**What you will do**:
Look below for the line containing "Find Your Co-Op (400, 501)"; from there through the line containing "Artikel lezen (255, 1286)", both lines included, please set down each line exactly and nothing else.

**Provided data**:
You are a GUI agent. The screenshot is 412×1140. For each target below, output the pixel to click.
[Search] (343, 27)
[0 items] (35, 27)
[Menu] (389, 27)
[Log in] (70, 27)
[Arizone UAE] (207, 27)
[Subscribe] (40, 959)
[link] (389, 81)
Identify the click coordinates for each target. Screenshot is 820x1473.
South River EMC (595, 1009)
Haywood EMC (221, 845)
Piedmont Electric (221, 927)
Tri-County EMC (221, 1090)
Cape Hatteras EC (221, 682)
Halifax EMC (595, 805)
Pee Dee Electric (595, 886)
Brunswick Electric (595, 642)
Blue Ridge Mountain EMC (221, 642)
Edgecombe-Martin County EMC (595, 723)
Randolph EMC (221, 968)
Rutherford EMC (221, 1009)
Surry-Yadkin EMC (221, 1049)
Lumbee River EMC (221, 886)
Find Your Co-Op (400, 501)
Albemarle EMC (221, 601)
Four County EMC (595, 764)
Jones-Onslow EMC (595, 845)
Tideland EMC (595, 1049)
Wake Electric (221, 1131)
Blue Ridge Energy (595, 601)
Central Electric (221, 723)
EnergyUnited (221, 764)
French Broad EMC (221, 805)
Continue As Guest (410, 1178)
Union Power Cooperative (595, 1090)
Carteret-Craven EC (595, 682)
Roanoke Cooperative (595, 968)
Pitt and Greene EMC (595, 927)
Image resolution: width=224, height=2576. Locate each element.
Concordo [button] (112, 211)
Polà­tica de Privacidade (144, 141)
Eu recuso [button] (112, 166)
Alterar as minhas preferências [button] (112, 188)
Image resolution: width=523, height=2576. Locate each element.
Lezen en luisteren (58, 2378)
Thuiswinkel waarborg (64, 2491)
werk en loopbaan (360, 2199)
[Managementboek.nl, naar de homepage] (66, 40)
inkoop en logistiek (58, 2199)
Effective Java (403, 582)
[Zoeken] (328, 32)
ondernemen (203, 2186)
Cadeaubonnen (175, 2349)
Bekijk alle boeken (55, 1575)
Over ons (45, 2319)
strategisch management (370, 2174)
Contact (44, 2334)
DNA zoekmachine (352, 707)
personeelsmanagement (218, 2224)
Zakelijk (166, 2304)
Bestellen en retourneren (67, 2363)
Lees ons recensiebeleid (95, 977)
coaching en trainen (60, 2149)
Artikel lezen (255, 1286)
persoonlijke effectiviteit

**Output of the task**:
Find Your Co-Op (400, 501)
Albemarle EMC (221, 601)
Four County EMC (595, 764)
Jones-Onslow EMC (595, 845)
Tideland EMC (595, 1049)
Wake Electric (221, 1131)
Blue Ridge Energy (595, 601)
Central Electric (221, 723)
EnergyUnited (221, 764)
French Broad EMC (221, 805)
Continue As Guest (410, 1178)
Union Power Cooperative (595, 1090)
Carteret-Craven EC (595, 682)
Roanoke Cooperative (595, 968)
Pitt and Greene EMC (595, 927)
Image resolution: width=224, height=2576. Locate each element.
Concordo [button] (112, 211)
Polà­tica de Privacidade (144, 141)
Eu recuso [button] (112, 166)
Alterar as minhas preferências [button] (112, 188)
Image resolution: width=523, height=2576. Locate each element.
Lezen en luisteren (58, 2378)
Thuiswinkel waarborg (64, 2491)
werk en loopbaan (360, 2199)
[Managementboek.nl, naar de homepage] (66, 40)
inkoop en logistiek (58, 2199)
Effective Java (403, 582)
[Zoeken] (328, 32)
ondernemen (203, 2186)
Cadeaubonnen (175, 2349)
Bekijk alle boeken (55, 1575)
Over ons (45, 2319)
strategisch management (370, 2174)
Contact (44, 2334)
DNA zoekmachine (352, 707)
personeelsmanagement (218, 2224)
Zakelijk (166, 2304)
Bestellen en retourneren (67, 2363)
Lees ons recensiebeleid (95, 977)
coaching en trainen (60, 2149)
Artikel lezen (255, 1286)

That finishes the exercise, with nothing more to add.